For years the retail industry has ignored Thanksgiving. It is situated in between Halloween (which in the last few years in particular has blown up) and, of course, Christmas (or whatever you choose to celebrate). While grocery stores make bank leading up to this day (and sometimes on this day), there once was a time that retailers let this day go. It was the day before the big "official" start of the season and employees and shoppers had one final day before the mad rush. Not anymore.
It started a few years ago when major retailers began testing the waters closer to Thanksgiving. Some would open at midnight Thursday. That is still on Friday, so it was okay. After time this wasn't good enough. Midnight turned into 10 p.m. and now (for some) turned into the entire day. Yes, some major retailers are choosing to open the entire day on Thanksgiving for the first time. They are trying a "marathon" approach where the store will be open for 41 hours straight.
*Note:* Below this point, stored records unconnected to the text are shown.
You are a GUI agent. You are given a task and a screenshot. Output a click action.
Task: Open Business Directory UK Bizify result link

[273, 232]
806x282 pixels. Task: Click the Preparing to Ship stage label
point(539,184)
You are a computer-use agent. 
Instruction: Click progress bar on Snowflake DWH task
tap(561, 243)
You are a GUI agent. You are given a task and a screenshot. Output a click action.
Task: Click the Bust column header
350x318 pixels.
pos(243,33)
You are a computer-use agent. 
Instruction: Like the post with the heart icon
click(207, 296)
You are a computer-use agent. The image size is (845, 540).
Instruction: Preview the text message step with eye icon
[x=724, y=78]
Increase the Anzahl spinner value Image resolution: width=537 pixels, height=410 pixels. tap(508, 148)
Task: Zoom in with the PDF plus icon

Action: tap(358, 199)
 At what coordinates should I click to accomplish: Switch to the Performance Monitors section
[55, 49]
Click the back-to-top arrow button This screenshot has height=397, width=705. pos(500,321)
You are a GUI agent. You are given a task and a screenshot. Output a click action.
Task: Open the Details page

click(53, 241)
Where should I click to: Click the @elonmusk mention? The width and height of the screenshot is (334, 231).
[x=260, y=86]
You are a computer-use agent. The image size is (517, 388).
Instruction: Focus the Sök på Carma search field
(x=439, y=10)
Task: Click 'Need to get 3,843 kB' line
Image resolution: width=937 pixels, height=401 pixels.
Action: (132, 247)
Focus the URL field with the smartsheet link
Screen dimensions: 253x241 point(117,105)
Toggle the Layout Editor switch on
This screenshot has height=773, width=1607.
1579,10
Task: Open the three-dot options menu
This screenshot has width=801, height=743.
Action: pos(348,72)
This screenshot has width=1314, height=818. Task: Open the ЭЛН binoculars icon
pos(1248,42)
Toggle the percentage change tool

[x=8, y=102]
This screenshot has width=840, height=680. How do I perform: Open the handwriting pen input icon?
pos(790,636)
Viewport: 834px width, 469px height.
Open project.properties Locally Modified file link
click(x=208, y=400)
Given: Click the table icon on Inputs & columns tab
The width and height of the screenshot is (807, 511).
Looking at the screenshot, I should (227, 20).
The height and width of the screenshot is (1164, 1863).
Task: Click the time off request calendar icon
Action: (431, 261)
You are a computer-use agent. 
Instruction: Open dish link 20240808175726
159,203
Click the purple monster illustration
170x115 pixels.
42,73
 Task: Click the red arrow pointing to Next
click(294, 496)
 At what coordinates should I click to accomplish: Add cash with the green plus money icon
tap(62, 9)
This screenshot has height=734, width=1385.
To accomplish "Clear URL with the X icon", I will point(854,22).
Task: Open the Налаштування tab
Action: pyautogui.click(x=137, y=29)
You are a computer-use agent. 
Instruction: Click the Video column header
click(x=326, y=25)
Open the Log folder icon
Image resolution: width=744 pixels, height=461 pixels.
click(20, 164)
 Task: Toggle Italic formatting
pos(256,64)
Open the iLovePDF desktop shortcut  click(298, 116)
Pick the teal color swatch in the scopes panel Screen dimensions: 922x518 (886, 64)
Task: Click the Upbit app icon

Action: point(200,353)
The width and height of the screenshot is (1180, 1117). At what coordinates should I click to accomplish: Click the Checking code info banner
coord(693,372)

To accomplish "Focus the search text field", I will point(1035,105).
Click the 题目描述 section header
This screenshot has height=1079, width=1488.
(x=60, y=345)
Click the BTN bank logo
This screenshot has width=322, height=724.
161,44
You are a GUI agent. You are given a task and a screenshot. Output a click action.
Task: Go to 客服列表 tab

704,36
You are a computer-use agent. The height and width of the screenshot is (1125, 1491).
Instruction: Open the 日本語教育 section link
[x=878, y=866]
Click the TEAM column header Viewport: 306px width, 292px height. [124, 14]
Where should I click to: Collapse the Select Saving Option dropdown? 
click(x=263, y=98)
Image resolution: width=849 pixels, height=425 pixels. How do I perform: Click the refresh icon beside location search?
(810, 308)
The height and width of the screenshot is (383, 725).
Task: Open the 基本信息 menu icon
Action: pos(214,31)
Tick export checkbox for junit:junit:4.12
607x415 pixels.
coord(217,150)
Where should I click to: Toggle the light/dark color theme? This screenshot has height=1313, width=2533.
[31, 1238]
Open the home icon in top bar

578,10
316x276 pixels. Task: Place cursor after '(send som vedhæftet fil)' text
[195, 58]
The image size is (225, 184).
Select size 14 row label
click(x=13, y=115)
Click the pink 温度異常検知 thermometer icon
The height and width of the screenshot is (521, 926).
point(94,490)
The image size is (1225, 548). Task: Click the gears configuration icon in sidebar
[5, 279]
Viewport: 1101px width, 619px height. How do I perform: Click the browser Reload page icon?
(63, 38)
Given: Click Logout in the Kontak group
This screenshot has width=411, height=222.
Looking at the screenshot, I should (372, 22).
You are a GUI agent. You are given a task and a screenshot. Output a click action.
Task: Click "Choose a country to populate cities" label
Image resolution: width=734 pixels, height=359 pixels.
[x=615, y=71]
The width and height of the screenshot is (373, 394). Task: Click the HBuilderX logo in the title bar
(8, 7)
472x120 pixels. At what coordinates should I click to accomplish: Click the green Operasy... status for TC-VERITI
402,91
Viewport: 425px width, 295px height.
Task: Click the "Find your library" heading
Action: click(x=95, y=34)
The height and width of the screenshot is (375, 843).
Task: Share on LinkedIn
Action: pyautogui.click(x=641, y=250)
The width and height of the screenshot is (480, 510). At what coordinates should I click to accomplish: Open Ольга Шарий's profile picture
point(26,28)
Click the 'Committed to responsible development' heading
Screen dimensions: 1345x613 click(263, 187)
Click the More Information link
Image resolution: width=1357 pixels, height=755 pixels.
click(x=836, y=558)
This year, Thanksgiving falls on November 28th, which is the latest it can ever be. This is compared to last year where it was the earliest (November 22nd). While things are slowly getting better economically, Americans are watching their wallets and may or may not spend as much as the businesses want. Still is sacrificing Thanksgiving the answer?
To be fair, Thanksgiving has been taken over by the corporate world for years (even before all this). Every float on the Macy's Thanksgiving Day Parade is usually sponsored by some company. There are also the NFL football games, which are watched by millions and constantly interrupted by commercials. Places like gas stations and some restaurants will be open and typically do fantastic on this day. All these things are normal and are now expected. So, is Thanksgiving Day shopping just the new norm or is it time save the turkey?
Some people who work in retail or a major store might actually want to work on Thanksgiving Day. They may not be able to go home for the holiday or have any family. They could use the extra cash and are happy to sacrifice the holiday. Some also don't like to be around their family for hours, so having to work could be the perfect way out of an uncomfortable situation.
On the other hand, there is everyone else. While some critics might argue that these employees are choosing to work in this industry and therefore know that this is the downside of the job, the idea of working/shopping on Thanksgiving is (comparatively) a new concept (plus everyone has a different story on why they are working at these establishments). People that work in this industry vary in age, but some are the age where they have their own families and frankly want to spend Thanksgiving with them.
With all this being said, will this change things? Probably not. When stores began opening their doors at 10 p.m. or earlier Thanksgiving Day, consumers were initially angry. However, this didn't stop many from camping out in front of the store or waiting in long lines that evening. Last year, some employees of these stores planned on doing a walk-out but this action or threat of action did not discourage the same stores from having the same or even extending their hours this year. This year in particular, more employees are feeling this problem with the addition of some stores who were previously closed on the holiday. Unless the revenue on Thanksgiving is low (low enough that it isn't worth the hassle and the backlash), this unfortunately will continue.
So, is the Thanksgiving holiday dead? No. Millions will still travel and be together and do whatever they want to do. However, it has changed. Whether the change is for the better has yet to be seen. While it is up to each individual consumer to decide whether or not he or she wants to go shopping on Thanksgiving, personally I will most likely avoid the mayhem. It just doesn't seem right. Society gets bombarded every day from multiple angles to buy something. Sometimes enough is enough. Plus I will probably be in a food coma, so leaving the house doesn't sound like fun.